Closed ryscher closed 11 months ago
I've still got #2405 open but I might close that in favor of this one—unless you think these are different tickets?
I've read up on the documentation and checked many of the unhelpful "errors". A lot of the type errors are due to frictionless guessing the number of header rows incorrectly, and thus marking the second header row in error.
I've tried decreasing the field_confidence with which frictionless casts data, and increasing the sample_size frictionless uses to cast data. Each just moved the bad type errors around a document. The only thing that seems to actually stop the errors is declaring all field_type='any'
, which prevents data type casting entirely—kind of the nuclear option. But maybe worthwhile, to take the focus off these very prevalent and useless alerts about type and refocus on more worthwhile errors?
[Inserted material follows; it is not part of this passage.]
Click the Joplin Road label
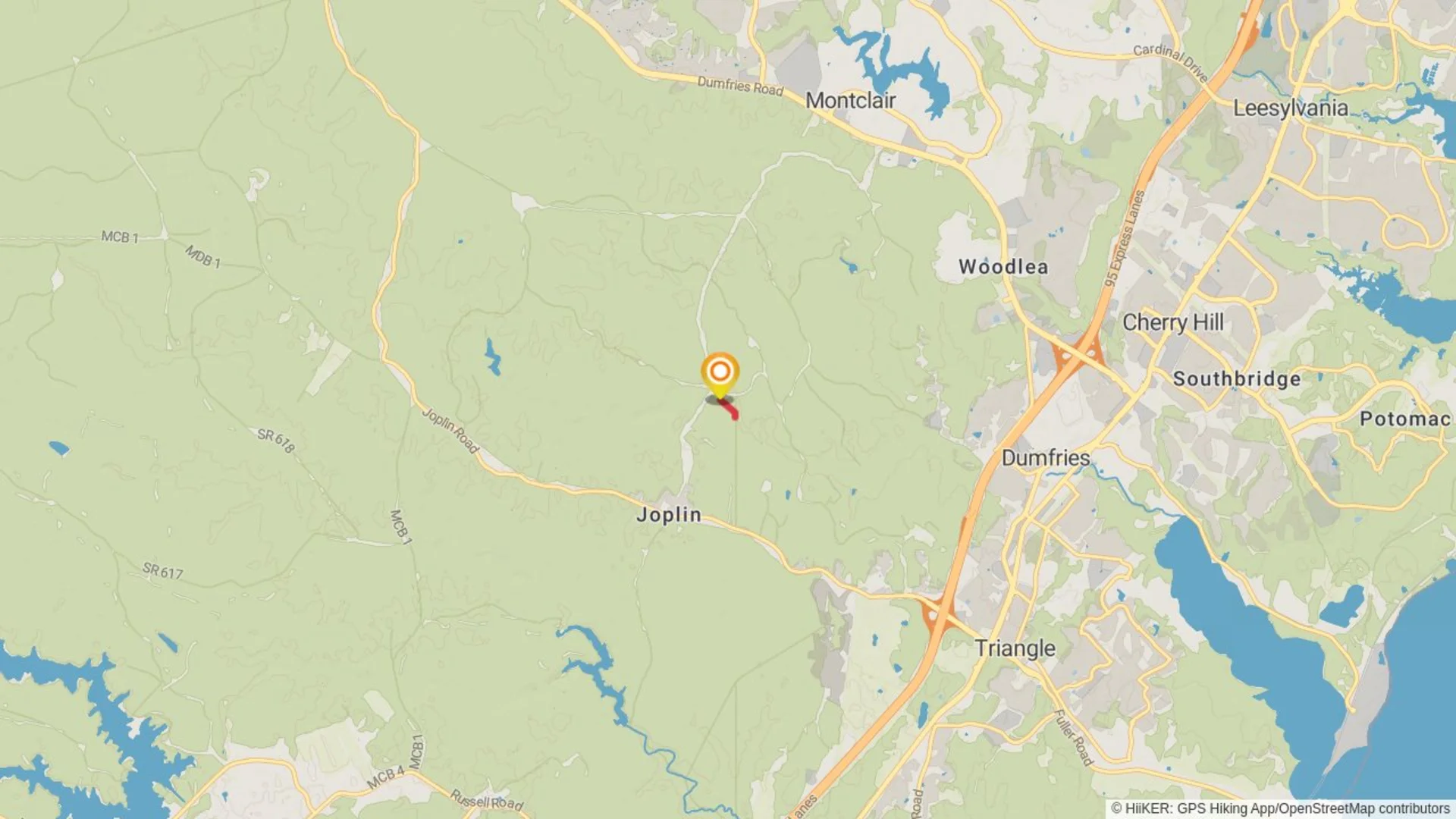1456x819 pixels. [x=451, y=431]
I've been discussing this with the curators and am leaning toward setting the universal field type to 'any' and turning off the type errors.
We could build an extra tool, for people to use optionally, where we have users choose the type that each column in their table is meant to be, and then check a file based on that declaration. But I think that would be way too burdensome to ask people to do as a required step, and with frictionless guessing at data types instead it more often then not gets them wrong.
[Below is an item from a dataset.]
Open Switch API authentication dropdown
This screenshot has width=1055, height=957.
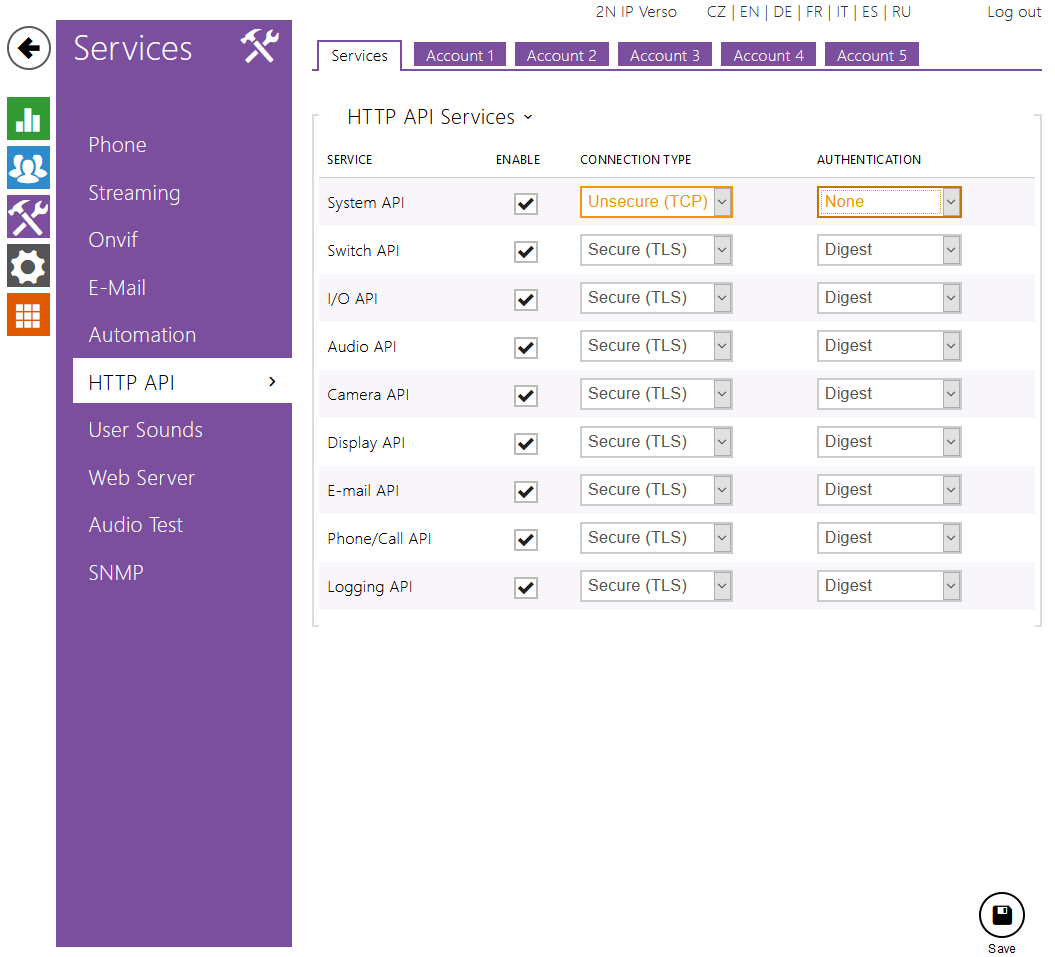click(888, 250)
I'm going to turn off the type errors in #2405. This ticket we can keep open for discussion of items 2 and 3 in the list in the first comment on this ticket.
@ahamelers Alright, I went through the files and agree that these 'type' errors are pretty much useless at best (why they can't just say "this cell is blank" like it does with headers is confusing to me) and misleading at worst (why it characterizes some columns with only text-based strings as yearmonth is really odd). Odd to me also that it seemed to miss blank cells in the last column of the MaleSizeMMCB* files. The only example I really saw of it flagging something that maybe would be useful for an author was in biometrics where there was a column of integers and then one cell with two integers separated by "|"; we wouldn't send back for that to be changed per se (only explained), but I'm also not sure that's the best way to represent whatever it's supposed to represent. The headers being blank and column headers being duplicated are still good errors to ping authors about.
For #2405 I've managed to greatly reduce the type errors without completely removing them, so for example the case 'where there was a column of integers and then one cell with two integers separated by "|" ' is still highlighted 🎉
Blank cells are no longer considered a bad 'data type' but just a null value for the row and column, only blank labels and rows are marked blank/missing.
Audrey will make a user guide to complete this ticket...
Copied the new guide page content to https://docs.google.com/document/d/1tTkJNACQwuF5R7DRvg3rj75Opilg07K8oCa0Nfs3N3g/edit for feedback
Improve the error messages using the results of #2305. Is there a way to make the most fixable messages more prominent? Should any of these errors prevent users from submitting?